- PROBLEM 1 -
Answer these questions from the excerpt on language models in healthcare, one line each:
(a) According to Alexandre Lebrun, how much does each cycle of training a large language model cost?
(b) With how many examples did Google PaLM match highly specialized systems at translating English to German?
(c) On which two services can the debate be listened to?
- PROBLEM 2 -
Translate this sentence from the excerpt on language models in healthcare into Spanish: "In voice, when you don't have a visual in front of you, the response has to be in real-time."
- PROBLEM 3 -
From the excerpt on language models in healthcare, return the passage starting at "Israel Krush: On" and ending at "Patients Can Understand?", copied exactly.

------ EXCERPT PROVIDED ------

See this content in the original post

Startups Can Move Fast by Combining LLMs With Their Smaller Case-Specific Language Models

It is nearly impossible for startups to build their own large language models. Still, they can build smaller models for fine-tuning and creation of their solutions, explains Alexandre Lebrun. “For us as a startup, it's out of the question to train a large language model. We don't have enough computer power. We are talking about tens of millions of dollars for each cycle of training. No normal startup can do that. We can, however, use a large language model and work on how we prompt it. And on the side, we can train our smaller language models, which are very specific to our task. There are different weapons we can use, but clearly, the game is different now than it was a year ago. I think the startups who are learning the fastest how to use these things will eventually win the new game,” says Alexandre Lebrun.

Here are a few additional questions the two experts answered in the debate. You can watch it on Youtube or listen on iTunes or Spotify.

What is the Most Difficult Thing for Companies Developing LLMs in Healthcare?

Alexandre Lebrun: I think in healthcare, the most difficult thing with machine learning models, in general, is that it is very slow and complicated and expensive to get data and also feedback from users. So, for instance, if I change my model to generate the clinical documentation after a consultation, it's very difficult to know if what we change works better or not because of all the data protection and privacy barriers. The feedback loop is extremely long and expensive because we need to talk to doctors one by one.

Israel Krush: On top of that, one of the big problems conversational AI companies face is preserving context and understanding context, which means being able to respond to context switches. Another thing, less problematic in text, more in voice, is latency and everything related to actually conducting the conversation with potential interruption, meaning that while the assistant is starting to reply to the user if the user interferes in the middle of a response, the model needs to respond appropriately. In voice, when you don't have a visual in front of you, the response has to be in real-time.

How Well Does ChatGPT Fair as a Translator of Medical Jargon to Plain Language Patients Can Understand?

Alexandre Lebrun: LLMs are really good at translations. For example, Google PaLM proved that with just five examples, their model is on par with highly specialized systems for translating English to German. It is so strong without specific training that we can assume that it should be really good at translating medical language into lay patient language because we could see them as two languages.

How Reliable is ChatGPT?

Alexandre Lebrun: ChatGPT is not reliable at all. It makes mistakes, it makes hallucinations, and the danger is that the form is so confident, the language is so perfect that it takes concentration and detailed reading to detect inaccurate or false meanings or the wrong deep reasoning.

Could FDA Approve ChatGPT as a Medical Device?

Alexandre Lebrun: ChatGPT is everything the FDA is having nightmares about. It's not deterministic. We don't understand the how, or why did it gives the output. It's impossible today to prove that ChatGPT will behave or not behave in a certain way in some situations. And it is very hard to prove that it won't suddenly advise a patient to kill himself, for instance. So I think ChatGPT alone will never pass FDA approval or any service approval.

Israel Krush: I don't see ChatGPT in its current form anywhere close to approval. Perhaps some smaller iterations focusing on niche cases that might also be coupled with other technologies, would increase the chances for approval. But currently, as the name says, it’s a general model. I would also claim that it's like asking whether a specific physician would be FDA-approved regarding symptom checking. Ask three physicians about a complex situation, not an easy one, you'll probably get at least two different answers.

------ LISTED RECORDS ------

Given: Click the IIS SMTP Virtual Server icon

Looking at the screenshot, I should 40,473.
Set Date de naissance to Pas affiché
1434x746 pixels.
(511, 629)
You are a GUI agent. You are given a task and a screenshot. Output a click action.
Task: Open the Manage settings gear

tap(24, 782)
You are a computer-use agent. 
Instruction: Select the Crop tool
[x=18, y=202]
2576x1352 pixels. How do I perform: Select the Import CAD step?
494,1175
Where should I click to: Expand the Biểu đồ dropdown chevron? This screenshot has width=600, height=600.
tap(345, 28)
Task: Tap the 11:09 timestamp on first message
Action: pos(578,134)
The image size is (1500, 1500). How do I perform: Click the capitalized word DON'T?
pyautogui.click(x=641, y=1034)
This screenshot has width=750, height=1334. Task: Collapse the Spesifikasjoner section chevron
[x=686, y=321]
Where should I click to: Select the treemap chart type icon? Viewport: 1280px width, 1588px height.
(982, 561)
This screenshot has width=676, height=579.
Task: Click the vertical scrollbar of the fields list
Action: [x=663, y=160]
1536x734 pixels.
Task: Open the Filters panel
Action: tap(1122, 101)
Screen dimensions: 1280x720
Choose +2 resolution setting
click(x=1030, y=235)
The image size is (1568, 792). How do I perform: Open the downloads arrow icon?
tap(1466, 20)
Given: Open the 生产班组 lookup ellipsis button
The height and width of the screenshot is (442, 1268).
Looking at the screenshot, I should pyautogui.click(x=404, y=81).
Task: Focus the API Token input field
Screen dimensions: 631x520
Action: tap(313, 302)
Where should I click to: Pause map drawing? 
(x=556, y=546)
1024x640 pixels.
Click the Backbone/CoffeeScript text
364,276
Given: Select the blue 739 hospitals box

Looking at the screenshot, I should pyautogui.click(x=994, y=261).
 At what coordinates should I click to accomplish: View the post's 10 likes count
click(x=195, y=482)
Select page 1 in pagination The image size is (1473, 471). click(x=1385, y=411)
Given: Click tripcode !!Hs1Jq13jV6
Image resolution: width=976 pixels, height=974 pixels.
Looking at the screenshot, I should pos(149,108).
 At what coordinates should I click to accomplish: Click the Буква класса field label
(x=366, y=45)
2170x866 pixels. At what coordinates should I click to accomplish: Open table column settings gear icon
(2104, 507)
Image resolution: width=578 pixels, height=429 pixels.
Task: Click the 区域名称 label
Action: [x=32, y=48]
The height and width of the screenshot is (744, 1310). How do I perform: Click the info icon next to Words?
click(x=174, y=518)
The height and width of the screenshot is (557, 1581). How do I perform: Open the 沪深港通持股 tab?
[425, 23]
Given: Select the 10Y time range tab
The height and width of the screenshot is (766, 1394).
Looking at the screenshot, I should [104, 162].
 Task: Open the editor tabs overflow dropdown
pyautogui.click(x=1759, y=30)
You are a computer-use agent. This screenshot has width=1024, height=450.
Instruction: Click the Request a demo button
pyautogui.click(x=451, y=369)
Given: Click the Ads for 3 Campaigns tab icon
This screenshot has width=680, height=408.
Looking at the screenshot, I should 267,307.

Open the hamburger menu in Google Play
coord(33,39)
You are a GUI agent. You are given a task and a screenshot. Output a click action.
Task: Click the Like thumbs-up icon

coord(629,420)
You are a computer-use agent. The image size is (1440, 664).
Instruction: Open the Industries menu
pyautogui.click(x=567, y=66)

------

- EXERCISE RESPONSE 1 -
(a) Tens of millions of dollars.
(b) Five.
(c) iTunes and Spotify.

- EXERCISE RESPONSE 2 -
En la voz, cuando no tienes nada visual delante, la respuesta tiene que darse en tiempo real.

- EXERCISE RESPONSE 3 -
Israel Krush: On top of that, one of the big problems conversational AI companies face is preserving context and understanding context, which means being able to respond to context switches. Another thing, less problematic in text, more in voice, is latency and everything related to actually conducting the conversation with potential interruption, meaning that while the assistant is starting to reply to the user if the user interferes in the middle of a response, the model needs to respond appropriately. In voice, when you don't have a visual in front of you, the response has to be in real-time.

How Well Does ChatGPT Fair as a Translator of Medical Jargon to Plain Language Patients Can Understand?